An Eritrean migrant, shot by a security guard and kicked by an angry Israeli crowd that mistook him for a gunman, was identified on Monday as one of the dead from an attack on a bus station in the southern city of Beersheba.
The Eritrean agricultural worker was named by his employer as Mila Abtum. In what some Israeli media described as a lynching, captured on amateur video on Sunday, the attack on Abtum underscored a mounting sense of panic and anger over a wave of Palestinian attacks that shows no sign of abating.
Prime Minister Benjamin Netanyahu, whose right-wing government has deployed soldiers to reinforce municipal police and encouraged Israeli civilians with gun licenses to go about armed, warned against vigilantism.
"We've a country of law. No one will take the law into his own hands," he told his party's lawmakers in broadcast remarks.
The almost three weeks of violence has killed 41 Palestinians, including assailants and demonstrators at anti-Israeli protests, eight Israelis and now one Eritrean. It was set off in part by Palestinians' anger over what they see as increased Jewish encroachment on Jerusalem's al-Aqsa mosque complex.
U.S. Secretary of State John Kerry, due to hold separate meetings this week with Israeli and Palestinian leaders, said on Monday it was vital they clarify the status around the compound, also revered by Jews as the location of two destroyed biblical temples.
Netanyahu has said he seeks no change to the decades-old status quo in which Israel bans Jewish prayer at the al-Aqsa site in the walled Old City of East Jerusalem, captured along with the West Bank in a 1967 war. He says religious incitement, speeded by social media, has fueled the bloodshed.
"What we see here is a combination of extremist Islam and the Internet. It's Osama bin Laden meets (Facebook founder) Mark Zuckerberg," he said at the Likud party meeting.
HEAVY SECURITY
In a bid to stem the most serious Palestinian attacks on its streets since an uprising a decade ago, Israel has poured hundreds of troops into its cities and set up roadblocks in Palestinian neighborhoods of East Jerusalem.

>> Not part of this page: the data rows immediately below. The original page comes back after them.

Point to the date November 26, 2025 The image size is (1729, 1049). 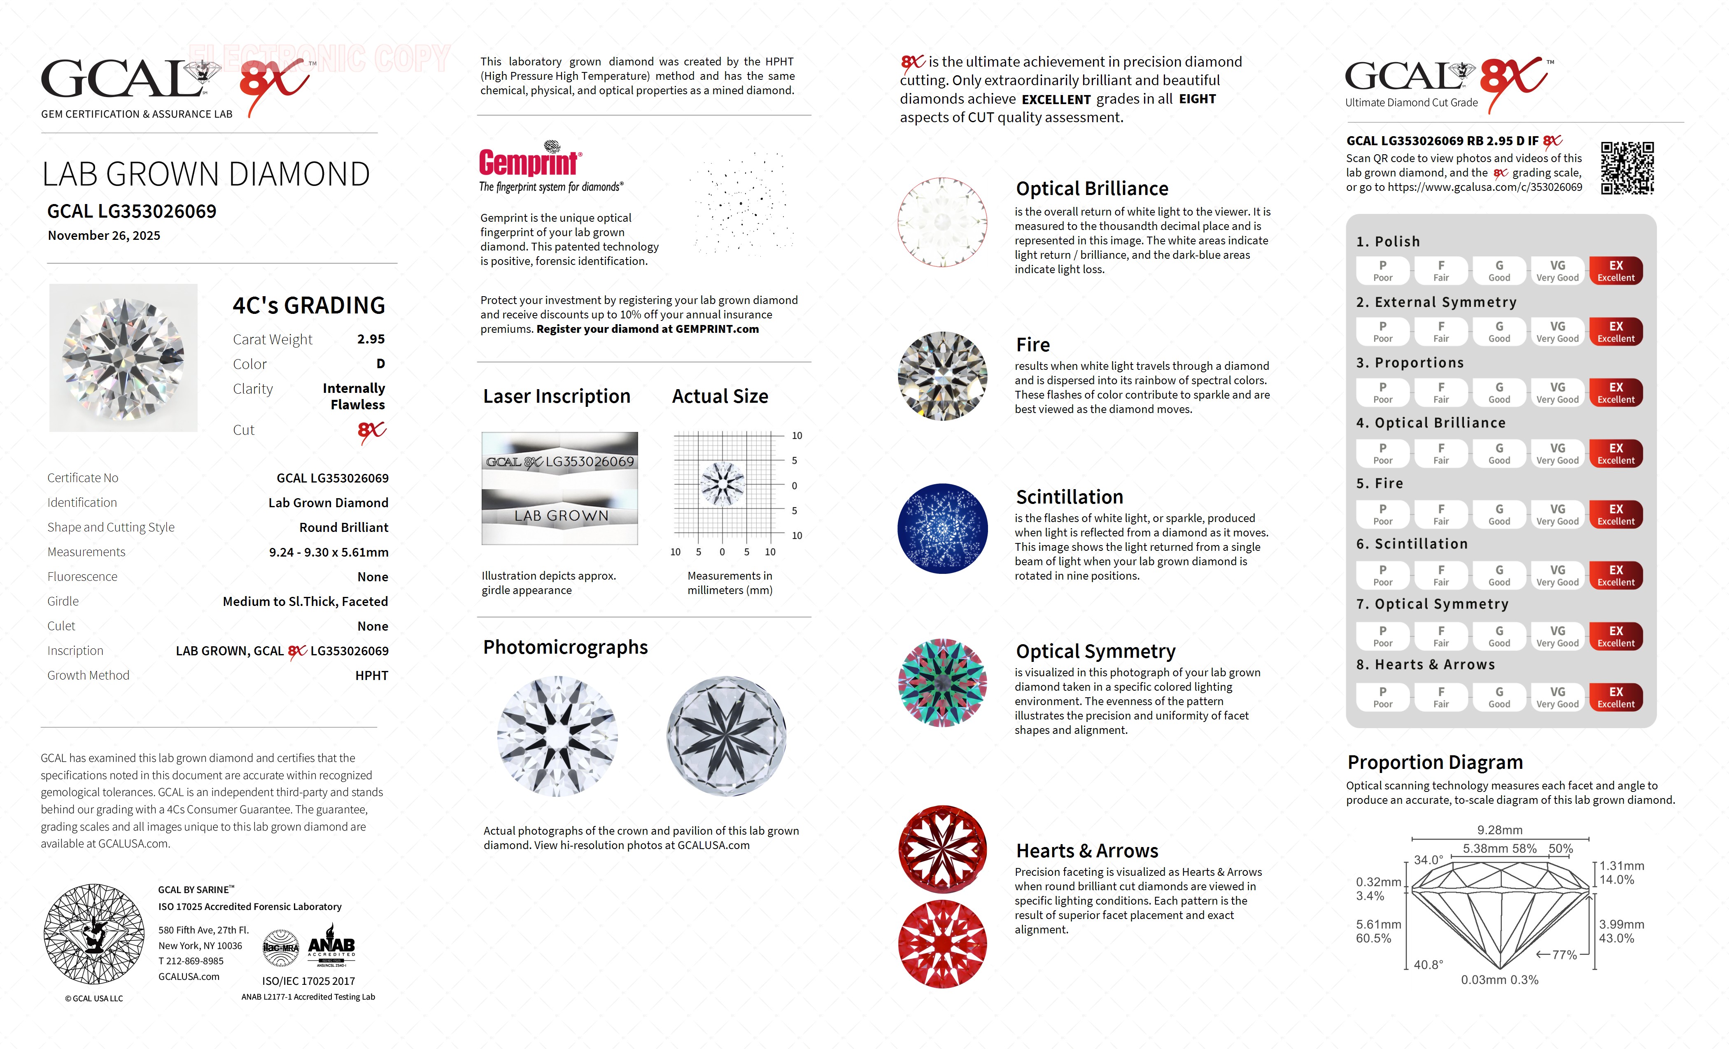(104, 236)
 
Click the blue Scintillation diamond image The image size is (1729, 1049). (942, 529)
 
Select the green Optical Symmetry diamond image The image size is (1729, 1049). (942, 682)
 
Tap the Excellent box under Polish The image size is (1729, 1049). (1615, 271)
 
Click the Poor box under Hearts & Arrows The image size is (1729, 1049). (1382, 697)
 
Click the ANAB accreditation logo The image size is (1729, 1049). (331, 949)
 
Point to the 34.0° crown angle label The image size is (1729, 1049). (1428, 860)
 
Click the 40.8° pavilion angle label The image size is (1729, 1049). (1428, 965)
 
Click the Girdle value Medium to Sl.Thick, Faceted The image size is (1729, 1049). (305, 601)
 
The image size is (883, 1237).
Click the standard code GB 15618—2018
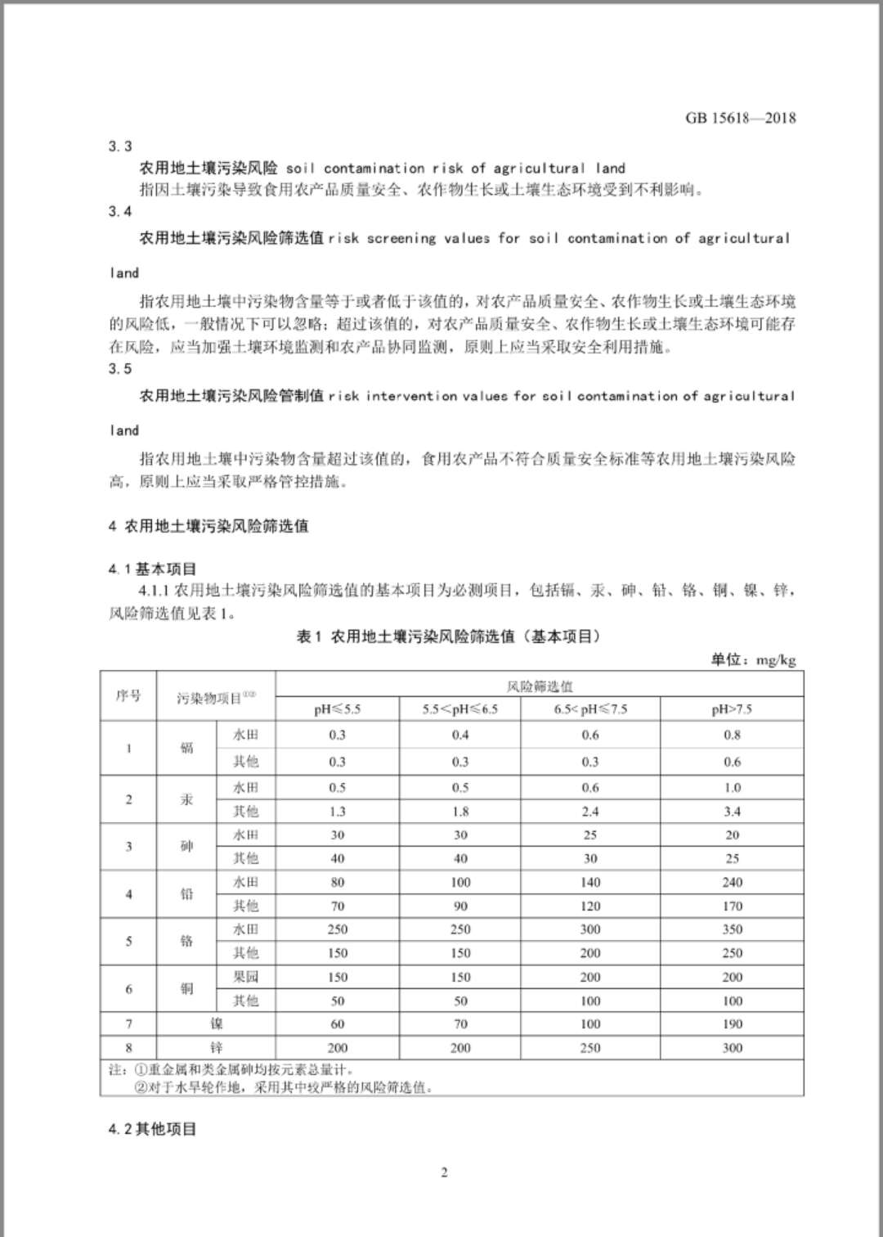740,118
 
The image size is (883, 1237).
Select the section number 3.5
119,369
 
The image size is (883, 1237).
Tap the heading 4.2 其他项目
153,1129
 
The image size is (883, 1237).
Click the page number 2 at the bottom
444,1172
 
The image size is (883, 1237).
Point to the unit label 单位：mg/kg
753,659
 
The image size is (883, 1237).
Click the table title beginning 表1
448,636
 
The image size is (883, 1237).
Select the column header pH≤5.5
337,709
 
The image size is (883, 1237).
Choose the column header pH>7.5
732,709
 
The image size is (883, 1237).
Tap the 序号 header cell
128,696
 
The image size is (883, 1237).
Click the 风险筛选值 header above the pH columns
540,686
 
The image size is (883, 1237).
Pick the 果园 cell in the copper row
245,977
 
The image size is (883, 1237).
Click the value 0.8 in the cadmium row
732,735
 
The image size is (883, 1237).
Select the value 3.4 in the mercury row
732,812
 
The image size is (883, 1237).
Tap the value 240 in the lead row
732,882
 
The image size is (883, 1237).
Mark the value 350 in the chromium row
732,929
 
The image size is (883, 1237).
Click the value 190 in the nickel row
732,1023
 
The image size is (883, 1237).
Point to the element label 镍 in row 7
216,1023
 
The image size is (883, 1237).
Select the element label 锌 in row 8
216,1047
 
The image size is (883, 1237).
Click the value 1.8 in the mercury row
460,812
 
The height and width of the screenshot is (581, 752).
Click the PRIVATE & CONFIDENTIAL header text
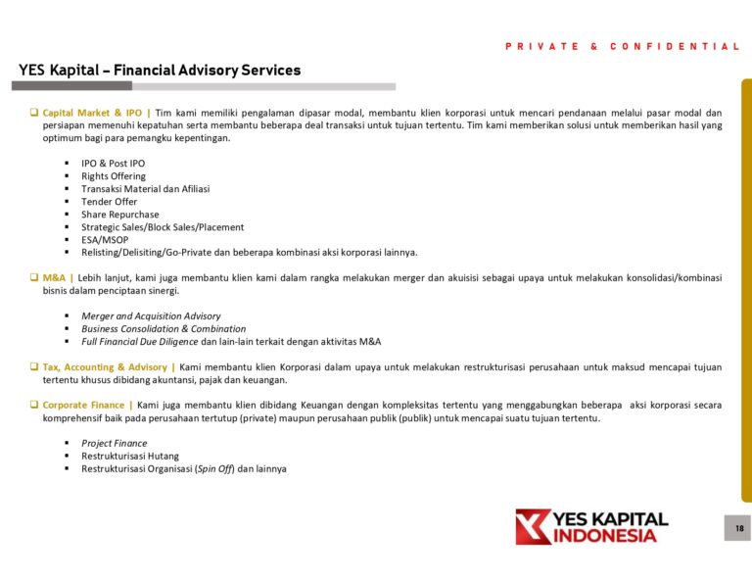coord(623,46)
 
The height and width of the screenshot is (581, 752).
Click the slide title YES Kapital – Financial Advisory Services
coord(160,71)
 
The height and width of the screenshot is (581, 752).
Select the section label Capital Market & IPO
coord(93,113)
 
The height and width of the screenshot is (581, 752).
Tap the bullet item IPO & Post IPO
coord(113,164)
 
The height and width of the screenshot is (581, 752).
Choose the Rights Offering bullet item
coord(114,176)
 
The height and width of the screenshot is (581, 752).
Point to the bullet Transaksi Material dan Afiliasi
coord(145,189)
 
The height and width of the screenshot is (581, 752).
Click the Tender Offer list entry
coord(110,202)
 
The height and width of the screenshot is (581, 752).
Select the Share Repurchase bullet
coord(119,215)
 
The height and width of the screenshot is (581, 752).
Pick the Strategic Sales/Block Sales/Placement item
coord(163,227)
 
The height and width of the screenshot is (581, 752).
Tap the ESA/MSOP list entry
coord(105,240)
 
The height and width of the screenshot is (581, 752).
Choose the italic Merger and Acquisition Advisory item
coord(151,316)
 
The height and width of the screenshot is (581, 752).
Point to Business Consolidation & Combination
coord(164,329)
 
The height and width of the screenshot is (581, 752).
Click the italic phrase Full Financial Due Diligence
coord(140,342)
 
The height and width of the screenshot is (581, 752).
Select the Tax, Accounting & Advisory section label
coord(105,367)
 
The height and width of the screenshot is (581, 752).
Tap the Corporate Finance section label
coord(85,406)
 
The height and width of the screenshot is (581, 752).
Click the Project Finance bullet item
coord(114,444)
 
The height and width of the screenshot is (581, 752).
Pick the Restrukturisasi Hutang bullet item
coord(130,457)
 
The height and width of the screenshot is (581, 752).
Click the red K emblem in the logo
coord(533,526)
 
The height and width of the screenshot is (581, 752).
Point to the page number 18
coord(738,529)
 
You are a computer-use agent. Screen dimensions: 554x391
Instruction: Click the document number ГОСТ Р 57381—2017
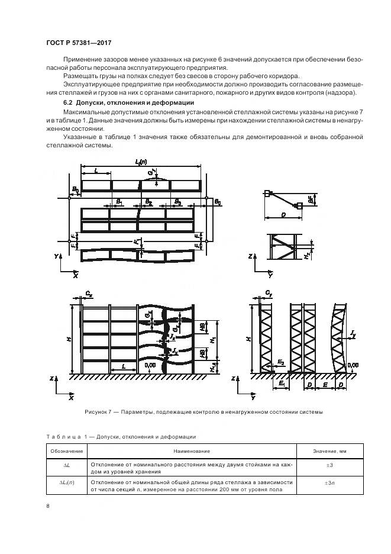point(79,43)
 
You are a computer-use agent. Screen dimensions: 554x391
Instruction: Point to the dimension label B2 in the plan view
point(148,202)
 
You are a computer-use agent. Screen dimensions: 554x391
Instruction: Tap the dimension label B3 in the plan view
point(177,202)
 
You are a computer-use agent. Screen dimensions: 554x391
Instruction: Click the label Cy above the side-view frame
point(269,292)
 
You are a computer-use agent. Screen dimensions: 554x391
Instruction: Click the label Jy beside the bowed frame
point(353,336)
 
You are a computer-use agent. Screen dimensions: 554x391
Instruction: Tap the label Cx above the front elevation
point(88,292)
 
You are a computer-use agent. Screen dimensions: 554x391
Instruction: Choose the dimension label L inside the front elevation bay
point(124,368)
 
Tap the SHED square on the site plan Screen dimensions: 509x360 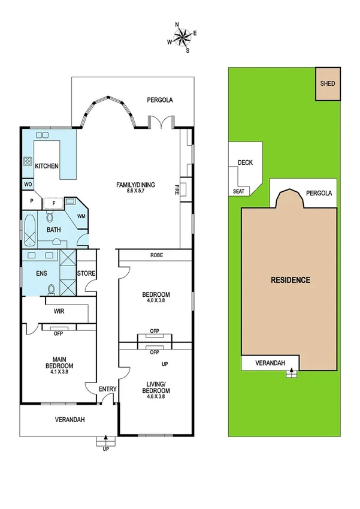328,85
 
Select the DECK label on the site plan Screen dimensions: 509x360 245,162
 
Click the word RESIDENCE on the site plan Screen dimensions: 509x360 290,280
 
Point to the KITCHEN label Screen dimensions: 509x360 46,166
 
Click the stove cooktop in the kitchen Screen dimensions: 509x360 28,161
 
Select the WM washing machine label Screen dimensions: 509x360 81,216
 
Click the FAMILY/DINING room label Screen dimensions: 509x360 135,185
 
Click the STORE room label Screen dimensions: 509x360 86,273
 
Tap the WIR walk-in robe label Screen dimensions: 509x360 59,312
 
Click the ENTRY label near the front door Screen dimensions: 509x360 107,390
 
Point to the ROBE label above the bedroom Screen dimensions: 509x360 155,255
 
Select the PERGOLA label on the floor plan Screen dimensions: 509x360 161,100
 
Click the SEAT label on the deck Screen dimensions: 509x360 238,192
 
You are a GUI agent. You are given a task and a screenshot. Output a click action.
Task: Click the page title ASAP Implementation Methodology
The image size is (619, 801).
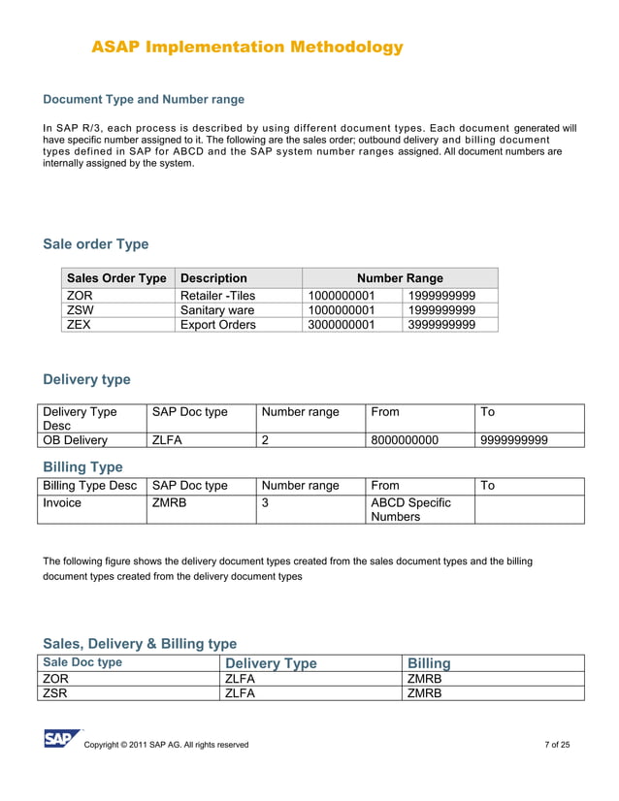246,47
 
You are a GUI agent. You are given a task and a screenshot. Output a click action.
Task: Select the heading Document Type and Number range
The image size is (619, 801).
144,99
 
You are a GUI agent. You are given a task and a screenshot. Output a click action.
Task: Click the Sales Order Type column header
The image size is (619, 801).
115,277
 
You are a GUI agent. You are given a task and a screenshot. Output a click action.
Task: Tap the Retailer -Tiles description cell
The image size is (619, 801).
218,296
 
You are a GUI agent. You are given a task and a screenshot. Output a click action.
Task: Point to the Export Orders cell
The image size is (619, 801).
218,325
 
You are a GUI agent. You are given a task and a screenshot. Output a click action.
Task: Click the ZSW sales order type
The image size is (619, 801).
81,310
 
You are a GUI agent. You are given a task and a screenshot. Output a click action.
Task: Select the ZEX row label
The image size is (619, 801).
79,325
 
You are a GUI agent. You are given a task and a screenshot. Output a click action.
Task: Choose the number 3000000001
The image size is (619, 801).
341,325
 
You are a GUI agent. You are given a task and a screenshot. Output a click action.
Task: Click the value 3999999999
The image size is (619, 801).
441,325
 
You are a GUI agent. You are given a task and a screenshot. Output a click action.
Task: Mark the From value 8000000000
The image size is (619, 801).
405,440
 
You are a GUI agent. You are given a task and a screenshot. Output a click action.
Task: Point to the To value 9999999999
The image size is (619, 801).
514,440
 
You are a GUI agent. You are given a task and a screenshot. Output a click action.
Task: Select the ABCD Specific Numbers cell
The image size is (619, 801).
411,510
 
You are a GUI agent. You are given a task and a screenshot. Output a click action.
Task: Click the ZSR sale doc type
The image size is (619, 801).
57,692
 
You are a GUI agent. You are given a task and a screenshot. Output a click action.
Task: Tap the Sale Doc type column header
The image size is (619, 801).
82,662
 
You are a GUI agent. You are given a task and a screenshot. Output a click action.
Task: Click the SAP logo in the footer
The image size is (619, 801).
61,739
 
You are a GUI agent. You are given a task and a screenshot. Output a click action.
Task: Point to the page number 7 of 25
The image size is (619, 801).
557,745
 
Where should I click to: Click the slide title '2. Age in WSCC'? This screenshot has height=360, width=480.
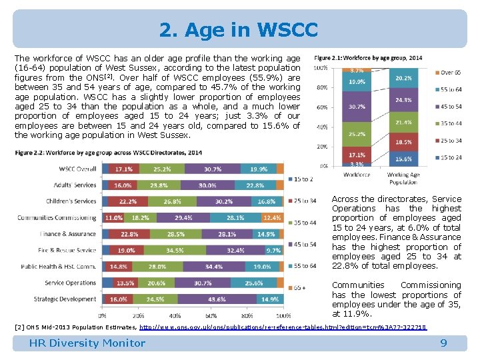click(239, 30)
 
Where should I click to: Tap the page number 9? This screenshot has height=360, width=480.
click(443, 343)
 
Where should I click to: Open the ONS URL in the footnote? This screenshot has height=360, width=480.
click(283, 327)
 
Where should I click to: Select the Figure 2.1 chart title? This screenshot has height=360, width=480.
click(367, 58)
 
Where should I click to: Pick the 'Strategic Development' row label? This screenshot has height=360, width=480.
click(65, 299)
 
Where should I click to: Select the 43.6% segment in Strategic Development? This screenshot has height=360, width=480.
click(216, 299)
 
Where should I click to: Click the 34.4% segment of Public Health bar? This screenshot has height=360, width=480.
click(214, 267)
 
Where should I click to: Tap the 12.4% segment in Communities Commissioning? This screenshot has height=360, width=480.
click(272, 218)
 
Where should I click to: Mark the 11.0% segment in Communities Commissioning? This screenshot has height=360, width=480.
click(113, 218)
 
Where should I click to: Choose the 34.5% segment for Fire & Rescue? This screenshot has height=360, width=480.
click(175, 251)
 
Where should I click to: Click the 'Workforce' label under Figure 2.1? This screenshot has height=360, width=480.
click(356, 175)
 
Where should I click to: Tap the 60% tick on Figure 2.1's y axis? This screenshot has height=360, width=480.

In Gaza, Fathy Hamad, a Hamas leader, praised Palestinians who carried out attacks. "This intifada (uprising) will not stop, this Jihad will not stop," he said at a public ceremony.
The Islamic State militant group released a video urging: "Jihad should not be a reaction that may soon fade away. You should use explosive devices and booby-traps in addition to hitting them (Israelis) with cars and stabbing," one fighter said.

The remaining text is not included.